# Art Lighting Recommendations



## jdylan423 (Dec 14, 2011)

I am an artist and I am looking to purchase some lighting to photograph my artwork. I am assuming strobes would be a good way to go. Any recommendations on what to buy that will be $1000 max?


----------



## CCericola (Dec 14, 2011)

How big is your work? What medium? You can also use continuous lights and a copy stand for smaller, flat works. You will also want a 1:1 lens


----------



## jdylan423 (Dec 14, 2011)

My work isn't really flat. There is definitely dimension to it. It is mostly oil on wood.


----------



## CCericola (Dec 14, 2011)

So they are paintings not sculptures. Depending on the size you can use a copy stand with 4 continous lights. 1 on each corner. 
Here is a handy reference. How to Photograph Art


----------



## KmH (Dec 14, 2011)

I recommend you start with some reading:

Light Science and Magic, Fourth Edition: An Introduction to Photographic Lighting 

The fact that book is in it's 4th edition is a clue that it is very useful. You will need to be concerned with reflections and the 'family of angles'. You will find chapters 3, 4, and 5 very informative regards imaging artwork.

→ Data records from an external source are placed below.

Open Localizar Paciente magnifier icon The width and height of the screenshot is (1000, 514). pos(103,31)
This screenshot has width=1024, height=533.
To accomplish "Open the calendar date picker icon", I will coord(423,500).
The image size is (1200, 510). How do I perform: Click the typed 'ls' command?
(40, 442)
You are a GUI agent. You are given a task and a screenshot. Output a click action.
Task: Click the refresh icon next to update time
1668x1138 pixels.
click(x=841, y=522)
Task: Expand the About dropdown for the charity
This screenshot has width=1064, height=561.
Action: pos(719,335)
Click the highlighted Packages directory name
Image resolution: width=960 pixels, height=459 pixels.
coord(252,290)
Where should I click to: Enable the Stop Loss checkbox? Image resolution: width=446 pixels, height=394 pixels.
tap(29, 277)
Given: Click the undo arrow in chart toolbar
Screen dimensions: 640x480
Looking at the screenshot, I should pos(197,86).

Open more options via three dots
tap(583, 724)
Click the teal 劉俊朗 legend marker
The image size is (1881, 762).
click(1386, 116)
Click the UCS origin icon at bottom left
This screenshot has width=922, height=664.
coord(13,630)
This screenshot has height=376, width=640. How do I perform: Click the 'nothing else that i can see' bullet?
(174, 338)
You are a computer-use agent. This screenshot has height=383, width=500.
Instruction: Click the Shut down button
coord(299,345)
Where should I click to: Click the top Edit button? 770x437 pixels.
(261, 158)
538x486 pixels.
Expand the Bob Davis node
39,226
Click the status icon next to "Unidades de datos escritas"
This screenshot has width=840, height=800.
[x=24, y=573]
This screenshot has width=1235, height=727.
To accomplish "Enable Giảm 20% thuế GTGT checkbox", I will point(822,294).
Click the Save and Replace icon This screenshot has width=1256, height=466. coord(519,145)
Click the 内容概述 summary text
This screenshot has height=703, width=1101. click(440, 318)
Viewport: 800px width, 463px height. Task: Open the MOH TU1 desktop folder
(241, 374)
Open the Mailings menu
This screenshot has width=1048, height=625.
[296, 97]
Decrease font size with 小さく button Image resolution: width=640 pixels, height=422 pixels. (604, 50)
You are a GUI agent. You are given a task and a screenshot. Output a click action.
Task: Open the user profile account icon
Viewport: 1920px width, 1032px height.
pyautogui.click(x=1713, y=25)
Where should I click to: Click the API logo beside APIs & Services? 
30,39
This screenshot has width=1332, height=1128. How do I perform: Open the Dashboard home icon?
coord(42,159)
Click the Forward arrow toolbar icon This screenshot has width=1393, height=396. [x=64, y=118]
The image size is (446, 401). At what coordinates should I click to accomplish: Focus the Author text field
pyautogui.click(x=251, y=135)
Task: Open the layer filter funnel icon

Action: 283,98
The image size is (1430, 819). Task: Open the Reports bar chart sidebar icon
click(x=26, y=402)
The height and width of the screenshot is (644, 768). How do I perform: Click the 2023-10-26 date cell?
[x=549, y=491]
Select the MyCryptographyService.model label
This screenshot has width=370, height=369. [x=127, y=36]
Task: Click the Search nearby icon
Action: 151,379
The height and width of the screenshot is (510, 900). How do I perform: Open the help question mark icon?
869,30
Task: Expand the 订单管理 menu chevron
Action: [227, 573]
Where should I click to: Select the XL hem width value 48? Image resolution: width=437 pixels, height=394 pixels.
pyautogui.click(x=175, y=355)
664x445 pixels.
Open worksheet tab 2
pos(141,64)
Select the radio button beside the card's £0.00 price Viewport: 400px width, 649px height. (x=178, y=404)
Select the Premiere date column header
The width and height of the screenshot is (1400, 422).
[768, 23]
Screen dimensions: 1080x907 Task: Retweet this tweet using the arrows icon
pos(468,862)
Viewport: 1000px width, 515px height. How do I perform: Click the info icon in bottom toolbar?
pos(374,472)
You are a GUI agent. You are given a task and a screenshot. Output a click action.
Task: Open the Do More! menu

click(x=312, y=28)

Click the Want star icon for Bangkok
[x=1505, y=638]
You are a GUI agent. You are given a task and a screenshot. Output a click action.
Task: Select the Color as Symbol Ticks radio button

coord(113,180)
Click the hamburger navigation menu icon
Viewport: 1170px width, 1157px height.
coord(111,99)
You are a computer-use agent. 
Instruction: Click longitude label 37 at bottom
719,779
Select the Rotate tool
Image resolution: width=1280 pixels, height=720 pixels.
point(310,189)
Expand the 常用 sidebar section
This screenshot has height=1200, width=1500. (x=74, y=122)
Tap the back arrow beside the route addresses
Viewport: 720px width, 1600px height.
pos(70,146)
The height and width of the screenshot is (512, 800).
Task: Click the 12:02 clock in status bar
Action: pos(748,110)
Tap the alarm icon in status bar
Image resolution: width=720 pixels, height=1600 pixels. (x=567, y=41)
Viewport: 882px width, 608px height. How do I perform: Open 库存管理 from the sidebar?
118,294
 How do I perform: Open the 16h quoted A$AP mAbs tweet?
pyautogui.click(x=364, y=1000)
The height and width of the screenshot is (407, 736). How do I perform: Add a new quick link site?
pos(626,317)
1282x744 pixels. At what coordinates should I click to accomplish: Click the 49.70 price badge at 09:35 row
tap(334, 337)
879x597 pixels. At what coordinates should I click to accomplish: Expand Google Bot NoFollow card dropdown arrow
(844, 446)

But, Christina is spot on recommending using a 1:1 lens.


----------



## c.cloudwalker (Dec 14, 2011)

And I recommend you not try and do it yourself if it is important.

I'm both a photog and a painter, doing decently in both, and I don't shoot my own canvases.

To some degree it depends what the photos are for, but the better the shots need to be and the further away I will get from them.

Shooting ART is an art in itself.


----------